What else do you need? Do you know how to calculate the area of a circle?

3. Nov 14, 2015

### Niall11

thanks for the fast reply, I was thinking I needed the area of the whole column for some reason.

yes area of circle = π*r^2 so area of outer circle - area of inner circle = cross sectional area of column;

π (0.04)^2 - π(0.03)^2 = 2.199*10^-3 m^2

meaning L = 118.7 * sqrt(2.75*10^-6 / 2.199*10^-3) = 4.19m

effective length is 1/2 of the column length for a column which both ends fixed therefore length = 4.19m * 2 = 8.38m

4. Nov 14, 2015

### SteamKing

Staff Emeritus
This formula for the second moment of area of the column is incorrect. You used the polar moment, which is Ix + Iy

You are supposed to use the least value of the second moment of area, which for a circle is I = (π/64)D4

Since this is a hollow cylinder, I = (π/64)*(Do4 - Di4)

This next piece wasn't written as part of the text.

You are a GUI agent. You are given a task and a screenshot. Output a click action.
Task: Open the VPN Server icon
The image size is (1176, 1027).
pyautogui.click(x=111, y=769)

You'll have to re-do your calculations of the length of the column accordingly.

5. Nov 14, 2015

### Niall11

oh right I have on my notes that least 2nd moment of area is π/32(D^4-d^4)!

so least 2nd moment of area = π/64 (D^4-d^4) = π/64 (0.08^4-0.06^4) = 1.374 * 10^-6

now effective L comes out at 2.94m and length 5.94m!
I'm hoping that is correct if i've used all the right formulae

6. Nov 14, 2015

### SteamKing

Staff Emeritus
Yes, your length calculation looks correct now.

FWIW, this same problem has cropped up on PF several times before.

7. Nov 14, 2015

### Niall11

Thanks a lot that was a big help, oh right I didn't realise ill look next time!

8. Nov 16, 2015

### Marv K

If the effective length is half of the actual length, are those figures not incorrect? I only ask cause I'm doing the same course and wanted to check. Is the effective length not 2.968m?

9. Nov 16, 2015

### SteamKing

Staff Emeritus
The effective length is approx. 2.94 m, but the OP made a slight error in doubling this figure to find the actual length, which should be approx. 5.88 m.

10. Nov 16, 2015

### Marv K

Ok, sorry to be annoying, but worried Ive done it wrong now.

If E.S.R. = 118.74

I = 1.374*10^-6

A = 2.199*10^-3

Then the equation is Le = 118.74*sqrt(1.374*10^-6)/(2.199*10^-3)

Which equals 2.968m?

Also, sorry if I've written that equation terribly.

11. Nov 16, 2015

### SteamKing

Staff Emeritus
I'm not sure what you point is here. Le = 2.968 m or Le = 2.94 m is the same number for all intents, given that this is a buckling problem.

Depending on how you round the intermediate computations, there will be some variation in the fractional portion of the final result.